Throughout history, poverty is the normal condition of man. Advances which permit this norm to be exceeded — here and there, now and then — are the work of an extremely small minority, frequently despised, often condemned, and almost always opposed by all right-thinking people. Whenever this tiny minority is kept from creating, or (as sometimes happens) is driven out of a society, the people then slip back into abject poverty.
This is known as “bad luck.”
Glenn Reynolds often likes to remind his readers of this Robert Heinlein quote, and rightfully so. I thought of it a few days ago when a reader sent me this blog post from Exxon Mobil’s website.
Some in Washington would have you believe that because companies like ExxonMobil are profitable, we are “taking from” the U.S. economy, rather than contributing to it.
But the facts prove otherwise.
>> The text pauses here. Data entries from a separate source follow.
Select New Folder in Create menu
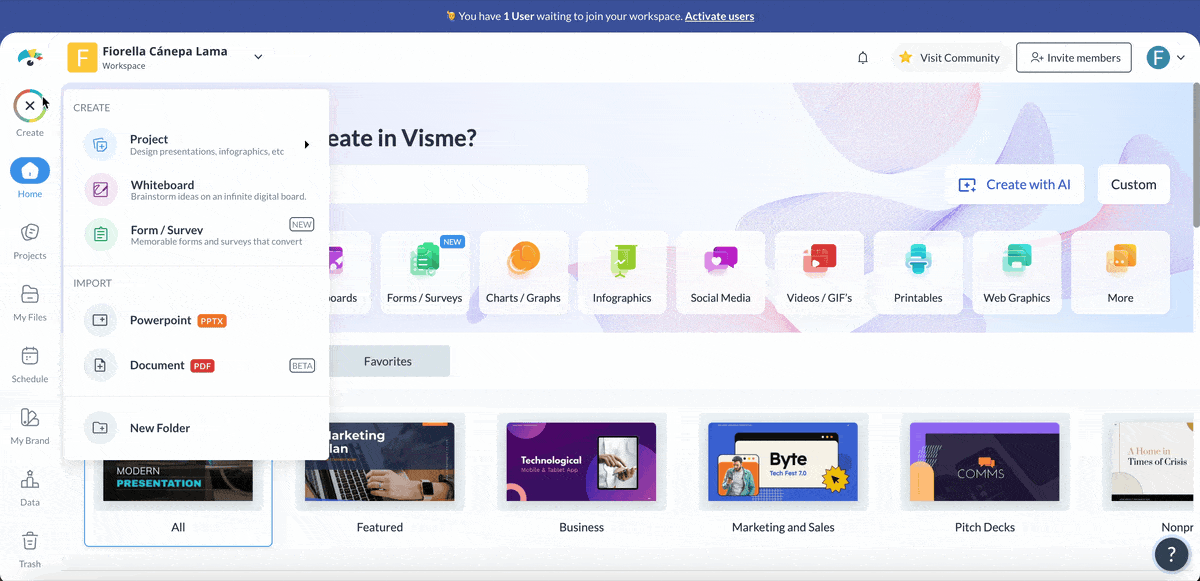pyautogui.click(x=160, y=428)
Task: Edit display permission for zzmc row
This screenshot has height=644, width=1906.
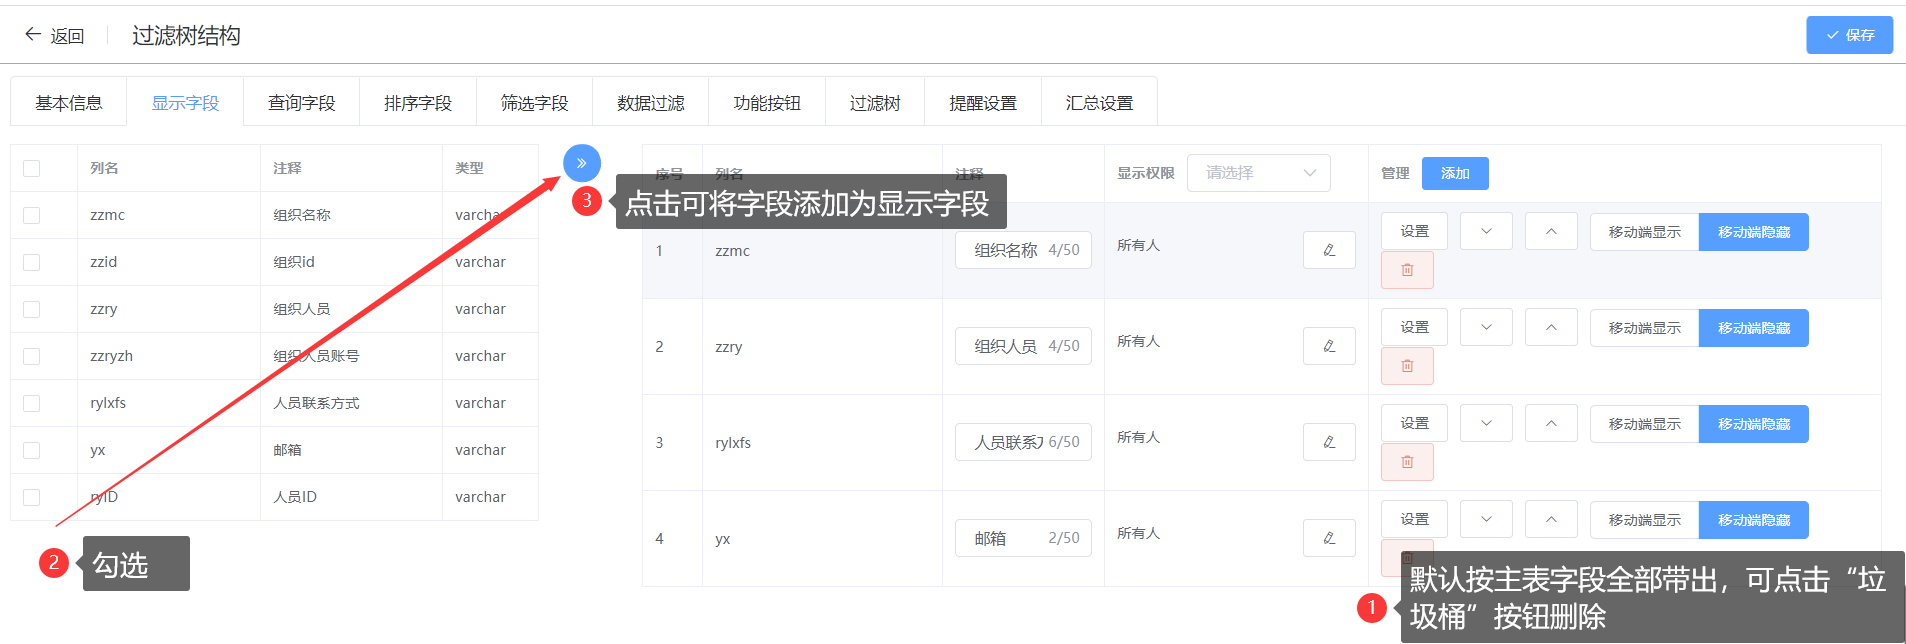Action: point(1328,250)
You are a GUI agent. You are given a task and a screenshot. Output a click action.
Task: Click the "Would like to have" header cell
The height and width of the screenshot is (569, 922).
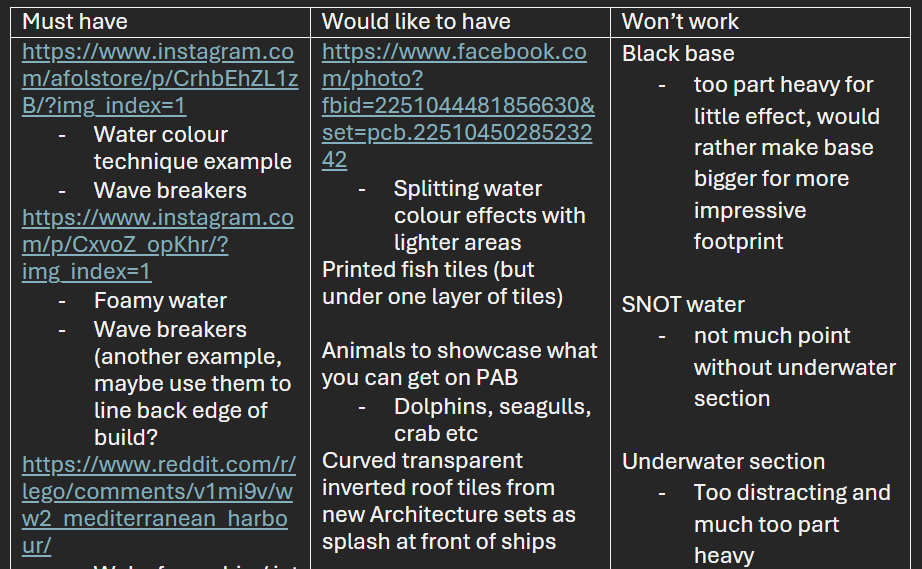(416, 21)
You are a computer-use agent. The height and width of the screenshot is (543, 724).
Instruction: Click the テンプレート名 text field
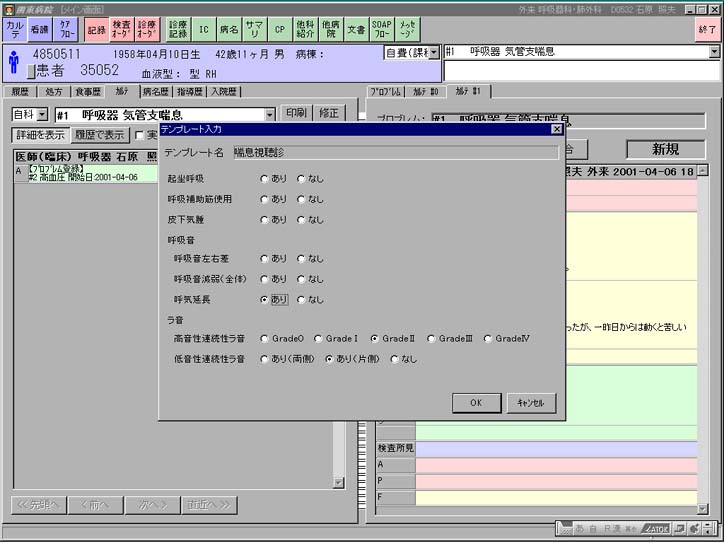[395, 152]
Last year, while ExxonMobil’s operating earnings in the U.S. were $9.6 billion, our total contribution to the U.S. economy was $72 billion. That is how much ExxonMobil spent in the United States on things like taxes, salaries, returns to our investors and money paid to other businesses and industries to keep our U.S. operations running.
In other words, for every dollar we earned in the U.S., we contributed seven more dollars to the U.S. economy – to both governments and individual Americans.
I wonder how many community organizers (c0mbined) have ever contributed $72 Billion to any local, state, or national economy.
If the President’s campaign has some principled disagreement with the arguments we are making publicly about the staggering debt the President and previous administrations have imposed on the country, the regulations that are stifling business growth and innovation, the increasing intrusion of government into nearly every aspect of American life, we would be eager to hear them. But it is an abuse of the President’s position and does a disservice to our nation for the President and his campaign to criticize private citizens simply for the act of engaging in their constitutional right of free speech about important matters of public policy. The implication in that sort of attack is obvious: dare to criticize the President’s policies and you will be singled out and personally maligned by the President and his campaign in an effort to chill free speech and squelch dissent.
This is not the first time that the President and his Administration have engaged in this sort of disturbing behavior. As far back as August, 2010, Austan Goolsbee, then the President’s chief economic advisor, made public comments concerning Koch’s tax status and falsely stated that the company did not pay income tax, which triggered a federal investigation into Mr. Goolsbee’s conduct that potentially implicated federal law against improper disclosure of taxpayer information. Last June, your colleagues sent fundraising letters disparaging us as “plotting oil men” bent on “misleading people” with “disinformation” in order to “smear” the President’s record. Those accusations were baseless and were made at the very same time the president was publicly calling for a more “civil conversation” in the country.
I have to say – I wish Exxon would have thought of this before climbing so cozily into bed with the government in the first place. They helped create the problem by being complicit in the expansion of government, and the expectation that government should be chest-deep in private industry. But maybe now they’re figuring out that feeding the crocodile to save yourself doesn’t mean you don’t get eaten in the end, it just means you get eaten last. Maybe today’s startup companies will realize this truth much sooner.
Profitable, successful private companies are good for America. It’s about time those companies, which we would surely miss if they were gone or hobbled, stood up for themselves. Businesses large and small will benefit from their defense of capitalism, and that means so will the American economy.
If they keep it up, maybe the USA won’t run out of “luck” after all.